▶ _Your task_: Send back exactly the lines from the opening line of the records below through the one with "Hampshire Harriers (1593, 253)".

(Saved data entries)

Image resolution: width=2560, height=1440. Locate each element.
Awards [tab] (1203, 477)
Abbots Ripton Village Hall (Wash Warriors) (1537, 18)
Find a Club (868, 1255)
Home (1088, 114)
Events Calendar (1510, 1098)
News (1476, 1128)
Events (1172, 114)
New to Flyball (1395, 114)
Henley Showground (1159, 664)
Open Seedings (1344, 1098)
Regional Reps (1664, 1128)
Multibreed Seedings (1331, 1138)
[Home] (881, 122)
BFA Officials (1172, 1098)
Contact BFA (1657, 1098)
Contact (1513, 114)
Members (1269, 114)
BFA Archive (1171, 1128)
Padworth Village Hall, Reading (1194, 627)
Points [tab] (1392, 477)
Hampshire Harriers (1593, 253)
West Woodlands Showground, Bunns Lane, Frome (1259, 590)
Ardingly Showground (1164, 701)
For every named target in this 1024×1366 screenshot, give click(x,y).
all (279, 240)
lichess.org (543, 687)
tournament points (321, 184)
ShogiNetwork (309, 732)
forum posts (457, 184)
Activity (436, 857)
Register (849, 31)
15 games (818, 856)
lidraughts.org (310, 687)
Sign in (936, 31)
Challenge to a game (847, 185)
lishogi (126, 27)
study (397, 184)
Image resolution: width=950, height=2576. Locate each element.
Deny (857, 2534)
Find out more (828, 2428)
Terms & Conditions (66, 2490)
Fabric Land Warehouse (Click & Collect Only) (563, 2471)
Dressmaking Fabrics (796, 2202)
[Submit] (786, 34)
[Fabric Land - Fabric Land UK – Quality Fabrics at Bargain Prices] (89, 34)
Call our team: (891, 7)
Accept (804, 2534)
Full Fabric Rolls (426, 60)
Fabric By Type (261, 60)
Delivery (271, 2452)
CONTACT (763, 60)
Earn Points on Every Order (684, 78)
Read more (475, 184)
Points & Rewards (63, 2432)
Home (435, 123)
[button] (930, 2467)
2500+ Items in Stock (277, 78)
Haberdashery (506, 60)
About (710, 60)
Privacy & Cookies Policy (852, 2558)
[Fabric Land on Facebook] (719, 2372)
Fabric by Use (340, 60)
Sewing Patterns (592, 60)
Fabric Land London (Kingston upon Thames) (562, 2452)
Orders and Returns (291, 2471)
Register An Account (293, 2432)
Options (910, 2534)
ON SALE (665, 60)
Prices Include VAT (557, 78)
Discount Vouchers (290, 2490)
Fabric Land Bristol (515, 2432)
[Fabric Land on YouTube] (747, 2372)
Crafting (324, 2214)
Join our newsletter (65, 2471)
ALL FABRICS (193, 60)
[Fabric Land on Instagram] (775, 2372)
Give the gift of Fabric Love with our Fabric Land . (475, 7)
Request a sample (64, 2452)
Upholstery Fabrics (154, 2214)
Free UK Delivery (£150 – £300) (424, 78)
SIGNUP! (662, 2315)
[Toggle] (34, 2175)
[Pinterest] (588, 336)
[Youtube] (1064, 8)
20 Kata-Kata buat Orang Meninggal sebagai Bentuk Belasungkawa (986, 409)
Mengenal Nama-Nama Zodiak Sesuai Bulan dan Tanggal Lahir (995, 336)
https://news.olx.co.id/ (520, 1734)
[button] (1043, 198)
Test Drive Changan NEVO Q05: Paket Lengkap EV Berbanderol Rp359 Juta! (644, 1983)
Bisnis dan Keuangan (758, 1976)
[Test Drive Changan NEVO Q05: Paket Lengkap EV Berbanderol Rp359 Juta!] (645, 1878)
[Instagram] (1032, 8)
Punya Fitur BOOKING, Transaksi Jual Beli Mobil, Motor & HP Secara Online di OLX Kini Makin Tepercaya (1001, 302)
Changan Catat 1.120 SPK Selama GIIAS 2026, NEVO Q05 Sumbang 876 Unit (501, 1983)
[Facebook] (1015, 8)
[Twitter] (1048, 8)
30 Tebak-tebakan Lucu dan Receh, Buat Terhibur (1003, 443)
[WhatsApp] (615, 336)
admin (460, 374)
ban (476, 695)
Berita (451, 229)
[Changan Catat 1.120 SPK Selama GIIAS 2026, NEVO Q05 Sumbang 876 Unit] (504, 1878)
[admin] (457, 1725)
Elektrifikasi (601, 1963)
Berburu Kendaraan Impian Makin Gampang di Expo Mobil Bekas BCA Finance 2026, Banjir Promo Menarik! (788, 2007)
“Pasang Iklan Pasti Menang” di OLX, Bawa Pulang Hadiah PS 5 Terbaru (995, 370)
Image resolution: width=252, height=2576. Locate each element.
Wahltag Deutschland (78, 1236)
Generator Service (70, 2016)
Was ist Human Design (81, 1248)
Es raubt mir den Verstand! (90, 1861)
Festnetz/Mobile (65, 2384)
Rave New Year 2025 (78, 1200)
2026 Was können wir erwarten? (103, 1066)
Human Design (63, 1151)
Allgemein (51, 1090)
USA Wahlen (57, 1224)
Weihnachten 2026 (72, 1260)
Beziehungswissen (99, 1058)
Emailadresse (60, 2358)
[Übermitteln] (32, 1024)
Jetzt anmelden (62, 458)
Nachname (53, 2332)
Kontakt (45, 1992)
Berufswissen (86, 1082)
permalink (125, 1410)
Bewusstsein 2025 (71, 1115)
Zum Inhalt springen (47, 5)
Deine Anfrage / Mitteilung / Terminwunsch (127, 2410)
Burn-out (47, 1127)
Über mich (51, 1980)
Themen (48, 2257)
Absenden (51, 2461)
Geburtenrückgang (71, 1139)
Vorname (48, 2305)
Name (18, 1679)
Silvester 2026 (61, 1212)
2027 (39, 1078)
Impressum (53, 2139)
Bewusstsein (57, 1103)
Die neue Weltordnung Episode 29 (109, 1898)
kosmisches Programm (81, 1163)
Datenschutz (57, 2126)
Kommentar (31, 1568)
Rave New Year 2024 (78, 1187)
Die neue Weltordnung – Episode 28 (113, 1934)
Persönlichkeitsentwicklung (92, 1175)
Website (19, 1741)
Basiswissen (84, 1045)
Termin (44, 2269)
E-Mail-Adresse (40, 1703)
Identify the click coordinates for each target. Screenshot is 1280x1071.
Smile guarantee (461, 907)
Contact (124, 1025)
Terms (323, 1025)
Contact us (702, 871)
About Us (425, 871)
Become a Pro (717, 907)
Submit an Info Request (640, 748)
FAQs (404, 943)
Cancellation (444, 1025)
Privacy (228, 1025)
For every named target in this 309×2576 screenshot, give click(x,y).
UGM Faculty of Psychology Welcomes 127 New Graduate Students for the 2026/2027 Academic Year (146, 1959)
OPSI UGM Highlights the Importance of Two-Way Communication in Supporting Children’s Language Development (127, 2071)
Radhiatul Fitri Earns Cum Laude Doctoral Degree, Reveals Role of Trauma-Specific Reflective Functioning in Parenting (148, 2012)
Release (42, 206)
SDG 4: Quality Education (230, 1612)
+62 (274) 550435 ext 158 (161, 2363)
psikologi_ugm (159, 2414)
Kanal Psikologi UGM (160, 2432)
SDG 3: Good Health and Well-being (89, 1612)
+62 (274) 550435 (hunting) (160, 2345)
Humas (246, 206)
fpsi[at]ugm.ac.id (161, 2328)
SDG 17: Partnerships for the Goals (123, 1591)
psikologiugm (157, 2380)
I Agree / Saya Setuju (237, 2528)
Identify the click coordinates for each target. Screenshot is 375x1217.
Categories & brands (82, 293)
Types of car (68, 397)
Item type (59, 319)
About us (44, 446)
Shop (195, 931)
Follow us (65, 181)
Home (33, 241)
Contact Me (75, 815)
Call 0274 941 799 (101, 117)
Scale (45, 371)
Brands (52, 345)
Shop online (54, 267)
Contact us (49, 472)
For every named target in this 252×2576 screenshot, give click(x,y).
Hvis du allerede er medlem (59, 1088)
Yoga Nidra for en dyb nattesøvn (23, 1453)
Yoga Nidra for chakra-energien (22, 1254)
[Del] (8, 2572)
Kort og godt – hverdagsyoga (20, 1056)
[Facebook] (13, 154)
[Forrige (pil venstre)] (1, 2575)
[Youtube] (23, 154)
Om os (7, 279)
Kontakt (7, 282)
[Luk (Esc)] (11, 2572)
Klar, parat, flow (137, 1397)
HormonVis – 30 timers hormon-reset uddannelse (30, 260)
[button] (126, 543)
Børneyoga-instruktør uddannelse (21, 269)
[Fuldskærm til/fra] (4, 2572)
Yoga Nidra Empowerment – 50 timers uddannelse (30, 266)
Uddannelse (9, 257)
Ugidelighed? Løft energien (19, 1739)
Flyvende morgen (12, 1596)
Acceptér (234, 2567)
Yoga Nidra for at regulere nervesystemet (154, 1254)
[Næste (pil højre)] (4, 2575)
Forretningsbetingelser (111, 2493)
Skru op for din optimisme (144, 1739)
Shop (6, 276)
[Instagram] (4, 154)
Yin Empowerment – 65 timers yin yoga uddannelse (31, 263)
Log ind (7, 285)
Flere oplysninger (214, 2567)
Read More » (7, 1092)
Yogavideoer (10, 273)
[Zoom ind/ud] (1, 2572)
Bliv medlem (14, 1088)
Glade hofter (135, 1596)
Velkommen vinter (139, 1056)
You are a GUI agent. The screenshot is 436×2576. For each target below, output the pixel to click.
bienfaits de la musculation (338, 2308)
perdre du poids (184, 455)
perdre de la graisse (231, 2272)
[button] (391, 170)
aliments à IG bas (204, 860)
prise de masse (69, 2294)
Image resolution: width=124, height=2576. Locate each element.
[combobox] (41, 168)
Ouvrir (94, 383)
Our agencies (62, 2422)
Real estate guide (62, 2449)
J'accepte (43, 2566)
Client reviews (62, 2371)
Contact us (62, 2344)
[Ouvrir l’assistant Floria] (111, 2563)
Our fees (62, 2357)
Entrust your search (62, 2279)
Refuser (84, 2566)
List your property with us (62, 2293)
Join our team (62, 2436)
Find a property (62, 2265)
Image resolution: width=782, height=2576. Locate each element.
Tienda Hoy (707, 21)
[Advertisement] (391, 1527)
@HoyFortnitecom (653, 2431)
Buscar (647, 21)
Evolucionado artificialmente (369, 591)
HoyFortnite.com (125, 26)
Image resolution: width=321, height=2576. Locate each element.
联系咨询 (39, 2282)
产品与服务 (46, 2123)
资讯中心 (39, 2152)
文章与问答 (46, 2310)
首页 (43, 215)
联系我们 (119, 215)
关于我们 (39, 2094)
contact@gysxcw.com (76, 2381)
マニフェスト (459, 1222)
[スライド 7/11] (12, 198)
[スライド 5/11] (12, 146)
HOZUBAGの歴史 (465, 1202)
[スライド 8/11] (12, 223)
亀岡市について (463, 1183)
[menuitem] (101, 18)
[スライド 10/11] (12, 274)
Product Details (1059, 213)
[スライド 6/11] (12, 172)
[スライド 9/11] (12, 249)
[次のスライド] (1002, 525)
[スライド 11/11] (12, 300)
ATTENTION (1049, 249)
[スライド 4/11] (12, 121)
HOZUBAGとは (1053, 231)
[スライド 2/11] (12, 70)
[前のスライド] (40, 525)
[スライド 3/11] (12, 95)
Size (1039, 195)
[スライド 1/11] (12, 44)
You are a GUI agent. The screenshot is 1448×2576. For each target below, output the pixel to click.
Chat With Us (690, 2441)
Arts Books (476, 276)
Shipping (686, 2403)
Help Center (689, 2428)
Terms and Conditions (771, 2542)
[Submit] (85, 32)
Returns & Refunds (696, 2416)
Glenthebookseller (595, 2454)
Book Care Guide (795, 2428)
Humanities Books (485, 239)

▶ _Answer section_:
Image resolution: width=2560, height=1440. Locate each element.
Awards [tab] (1203, 477)
Abbots Ripton Village Hall (Wash Warriors) (1537, 18)
Find a Club (868, 1255)
Home (1088, 114)
Events Calendar (1510, 1098)
News (1476, 1128)
Events (1172, 114)
New to Flyball (1395, 114)
Henley Showground (1159, 664)
Open Seedings (1344, 1098)
Regional Reps (1664, 1128)
Multibreed Seedings (1331, 1138)
[Home] (881, 122)
BFA Officials (1172, 1098)
Contact BFA (1657, 1098)
Contact (1513, 114)
Members (1269, 114)
BFA Archive (1171, 1128)
Padworth Village Hall, Reading (1194, 627)
Points [tab] (1392, 477)
Hampshire Harriers (1593, 253)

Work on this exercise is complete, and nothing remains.